(Entries drawn from a collection)
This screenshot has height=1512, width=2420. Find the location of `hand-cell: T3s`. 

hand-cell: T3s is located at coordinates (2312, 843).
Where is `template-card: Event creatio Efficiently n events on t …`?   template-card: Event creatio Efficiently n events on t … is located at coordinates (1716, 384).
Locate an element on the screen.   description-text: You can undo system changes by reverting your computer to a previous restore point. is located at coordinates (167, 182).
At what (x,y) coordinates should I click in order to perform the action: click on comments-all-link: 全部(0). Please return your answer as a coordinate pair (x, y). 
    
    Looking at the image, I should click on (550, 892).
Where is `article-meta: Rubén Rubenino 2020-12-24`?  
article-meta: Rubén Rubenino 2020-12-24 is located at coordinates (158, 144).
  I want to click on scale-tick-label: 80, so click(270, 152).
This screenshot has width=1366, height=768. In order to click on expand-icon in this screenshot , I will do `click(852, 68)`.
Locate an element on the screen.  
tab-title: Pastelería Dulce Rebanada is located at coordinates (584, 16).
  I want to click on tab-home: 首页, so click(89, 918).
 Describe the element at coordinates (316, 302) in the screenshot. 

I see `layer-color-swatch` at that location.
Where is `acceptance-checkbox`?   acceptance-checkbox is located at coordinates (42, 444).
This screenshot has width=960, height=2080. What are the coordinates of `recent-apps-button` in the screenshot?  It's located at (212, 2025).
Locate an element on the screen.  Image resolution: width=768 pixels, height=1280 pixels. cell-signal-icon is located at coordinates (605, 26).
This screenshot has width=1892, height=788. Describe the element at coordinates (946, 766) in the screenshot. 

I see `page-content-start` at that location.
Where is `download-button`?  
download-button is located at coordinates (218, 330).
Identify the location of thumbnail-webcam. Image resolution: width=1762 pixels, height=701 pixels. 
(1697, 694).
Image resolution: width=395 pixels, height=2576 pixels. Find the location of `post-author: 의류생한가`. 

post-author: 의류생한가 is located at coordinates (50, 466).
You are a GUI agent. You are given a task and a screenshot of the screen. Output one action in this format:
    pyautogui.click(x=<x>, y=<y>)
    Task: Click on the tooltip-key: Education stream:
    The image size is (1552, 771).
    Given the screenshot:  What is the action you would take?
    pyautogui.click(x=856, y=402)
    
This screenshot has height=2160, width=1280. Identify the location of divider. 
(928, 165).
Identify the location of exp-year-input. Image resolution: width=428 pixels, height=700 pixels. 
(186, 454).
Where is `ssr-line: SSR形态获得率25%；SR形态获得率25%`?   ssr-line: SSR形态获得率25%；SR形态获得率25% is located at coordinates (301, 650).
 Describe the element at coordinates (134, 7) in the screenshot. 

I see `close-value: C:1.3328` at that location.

Action item ▸ Lay out the lines of the entries above as a Markdown table with two columns, Row and Line, skipping blank lines and numbering each remaining line in order.

Expected answer ▸
| Row | Line |
|---|---|
| 1 | This screenshot has height=1512, width=2420. Find the location of `hand-cell: T3s`.  |
| 2 | hand-cell: T3s is located at coordinates (2312, 843). |
| 3 | Where is `template-card: Event creatio Efficiently n events on t …`?   template-card: Event creatio Efficiently n events on t … is located at coordinates (1716, 384). |
| 4 | Locate an element on the screen.   description-text: You can undo system changes by reverting your computer to a previous restore point. is located at coordinates (167, 182). |
| 5 | At what (x,y) coordinates should I click in order to perform the action: click on comments-all-link: 全部(0). Please return your answer as a coordinate pair (x, y).  |
| 6 |     Looking at the image, I should click on (550, 892). |
| 7 | Where is `article-meta: Rubén Rubenino 2020-12-24`?   |
| 8 | article-meta: Rubén Rubenino 2020-12-24 is located at coordinates (158, 144). |
| 9 |   I want to click on scale-tick-label: 80, so click(270, 152). |
| 10 | This screenshot has width=1366, height=768. In order to click on expand-icon in this screenshot , I will do `click(852, 68)`. |
| 11 | Locate an element on the screen.   |
| 12 | tab-title: Pastelería Dulce Rebanada is located at coordinates (584, 16). |
| 13 |   I want to click on tab-home: 首页, so click(89, 918). |
| 14 |  Describe the element at coordinates (316, 302) in the screenshot.  |
| 15 | I see `layer-color-swatch` at that location. |
| 16 | Where is `acceptance-checkbox`?   acceptance-checkbox is located at coordinates (42, 444). |
| 17 | This screenshot has width=960, height=2080. What are the coordinates of `recent-apps-button` in the screenshot?  It's located at (212, 2025). |
| 18 | Locate an element on the screen.  Image resolution: width=768 pixels, height=1280 pixels. cell-signal-icon is located at coordinates (605, 26). |
| 19 | This screenshot has width=1892, height=788. Describe the element at coordinates (946, 766) in the screenshot.  |
| 20 | I see `page-content-start` at that location. |
| 21 | Where is `download-button`?   |
| 22 | download-button is located at coordinates (218, 330). |
| 23 | Identify the location of thumbnail-webcam. Image resolution: width=1762 pixels, height=701 pixels.  |
| 24 | (1697, 694). |
| 25 | Image resolution: width=395 pixels, height=2576 pixels. Find the location of `post-author: 의류생한가`.  |
| 26 | post-author: 의류생한가 is located at coordinates (50, 466). |
| 27 | You are a GUI agent. You are given a task and a screenshot of the screen. Output one action in this format: |
| 28 |     pyautogui.click(x=<x>, y=<y>) |
| 29 |     Task: Click on the tooltip-key: Education stream: |
| 30 |     The image size is (1552, 771). |
| 31 |     Given the screenshot:  What is the action you would take? |
| 32 |     pyautogui.click(x=856, y=402) |
| 33 | This screenshot has height=2160, width=1280. Identify the location of divider.  |
| 34 | (928, 165). |
| 35 | Identify the location of exp-year-input. Image resolution: width=428 pixels, height=700 pixels.  |
| 36 | (186, 454). |
| 37 | Where is `ssr-line: SSR形态获得率25%；SR形态获得率25%`?   ssr-line: SSR形态获得率25%；SR形态获得率25% is located at coordinates (301, 650). |
| 38 |  Describe the element at coordinates (134, 7) in the screenshot.  |
| 39 | I see `close-value: C:1.3328` at that location. |